The test works in the following way:

  1. Toggle the appropriate config flags and launch the app on the correct activity. In this case, we force the app into AndroidTV mode and toggle a config that allows the player controls to stay up for a longer period of time. The activity we launch includes only the player. This way, we can circumvent navigation, which benefits both speed of the test and reduces the amount of potential errors. We are also able to access the intent directly and populate it with all the necessary data, including specifying which stream to play, what timestamp to start it at, etc.
  2. Due to general lack of any cloud-based solution that would allow us to test on AndroidTvs, we force our application into AndroidTV mode on tablets. We use UIAutomator’s UIDevice to also force them into landscape view, which allows us to run AndroidTv tests on tablets in this way. This is not an ideal solution, but it does do a pretty good job.

  3. We let the video play for a few seconds and then pause it using a UIAutomator keycode command which simulates a press on the center button of the remote control. We then use Espresso to retrieve the current timestamp from the UI. We parse the timestamp and check that the video has played for at least as long as we expected, in this case 5 seconds. Delays of the testing framework might mean that the video played for longer, but that’s ok too. 

    Once again, a lot of the calls to the instrumentation libraries are abstracted out to make the test a little easier to read. This also makes it easier to potentially change out the instrumentation framework in the future. 

Challenges and optimization

When working with these frameworks, we came across several challenges. The biggest one being that more complex application layouts can be very complicated to test. The frameworks have a lot of built-in functionality which works great on very simple elements, but aren’t tailored to work with every special type of list or view widget. We’ve had to spend quite some time figuring out workarounds and using community-developed solutions for these problems.

Another issue is that Espresso has a very convoluted syntax which is hard to read. This is why we abstracted away the majority of this syntax to make it easier to follow what our tests actually do.

Time can also be a sensitive topic when it comes to instrumentation tests. There is a certain balance to be achieved between the test verifying enough, and yet not taking too long to run. One strategy to optimize run times as much as possible is to eliminate static delays and instead try to wait for elements to load or become visible. Developing this in itself can be time intensive with some more complex application designs. Unfortunately, occasionally using static timers becomes unavoidable, especially when dealing with remote control inputs or video streams loading.
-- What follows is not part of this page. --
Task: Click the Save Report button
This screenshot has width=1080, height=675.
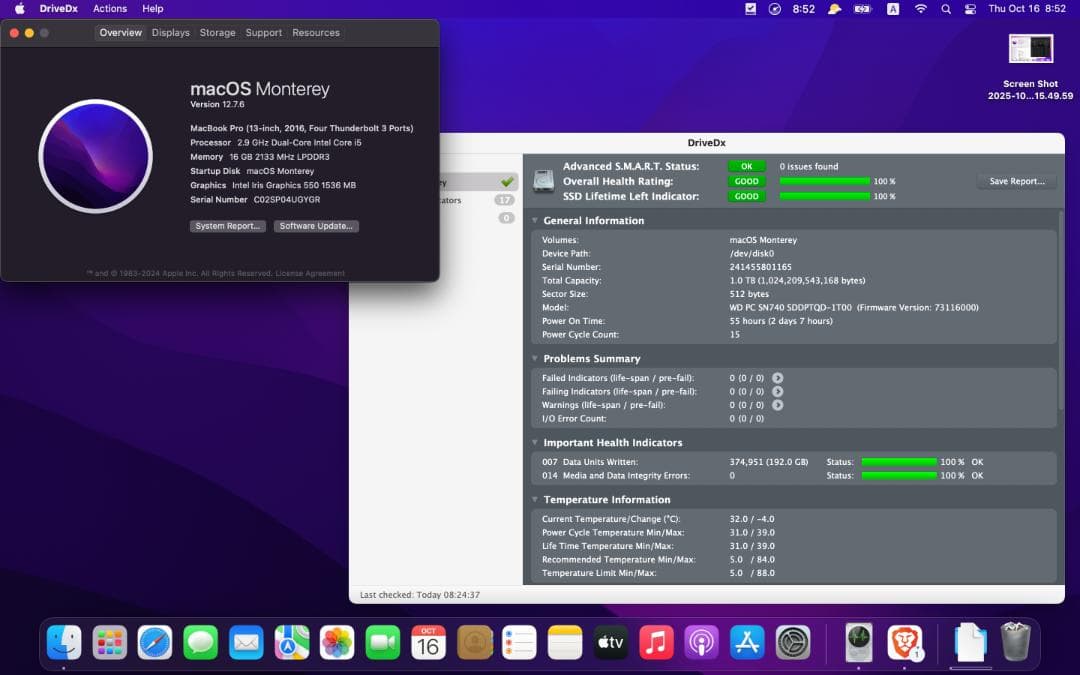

One thing that saves a lot of run time is that it is possible to launch activities directly to what the test is verifying. This means that we can cut out a large portion of navigation, which both takes time and can be an additional point of failure. Navigation can then be tested separately in tests dedicated to that goal only, which then makes it clear why a test failed and what the problem is.
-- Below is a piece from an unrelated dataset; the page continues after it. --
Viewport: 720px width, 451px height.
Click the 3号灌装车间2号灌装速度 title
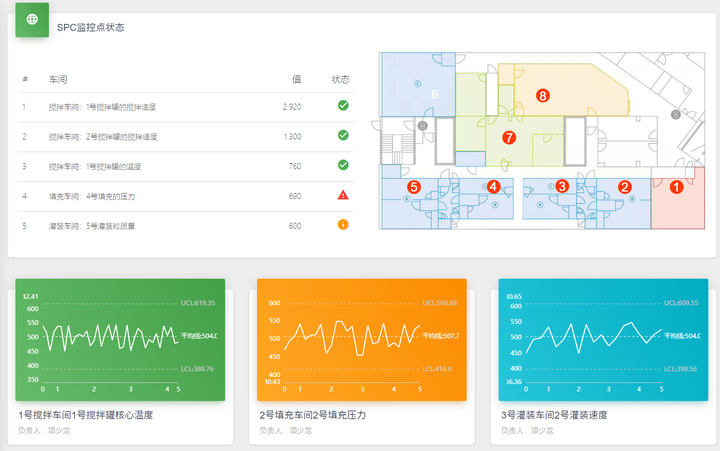[x=554, y=415]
There are three areas that we are not testing sufficiently: Video, sound and subtitles. For these areas we have not yet found a comprehensive solution that would allow us to eliminate manual checks.

Conclusion

All in all our instrumentation tests have been a very useful tool in our CI flow. We have a decent suite that covers all of our basic functionality, which has allowed us to catch multiple regressions that could have caused serious usability issues and app crashes. They ensure that our applications do not get released with any major errors or bugs in a way that is very non-intrusive to our workflow. They require technical knowledge and time to set up and maintain, but they also give very quick and precise feedback and ensure that regressions are found and dealt with extremely quickly.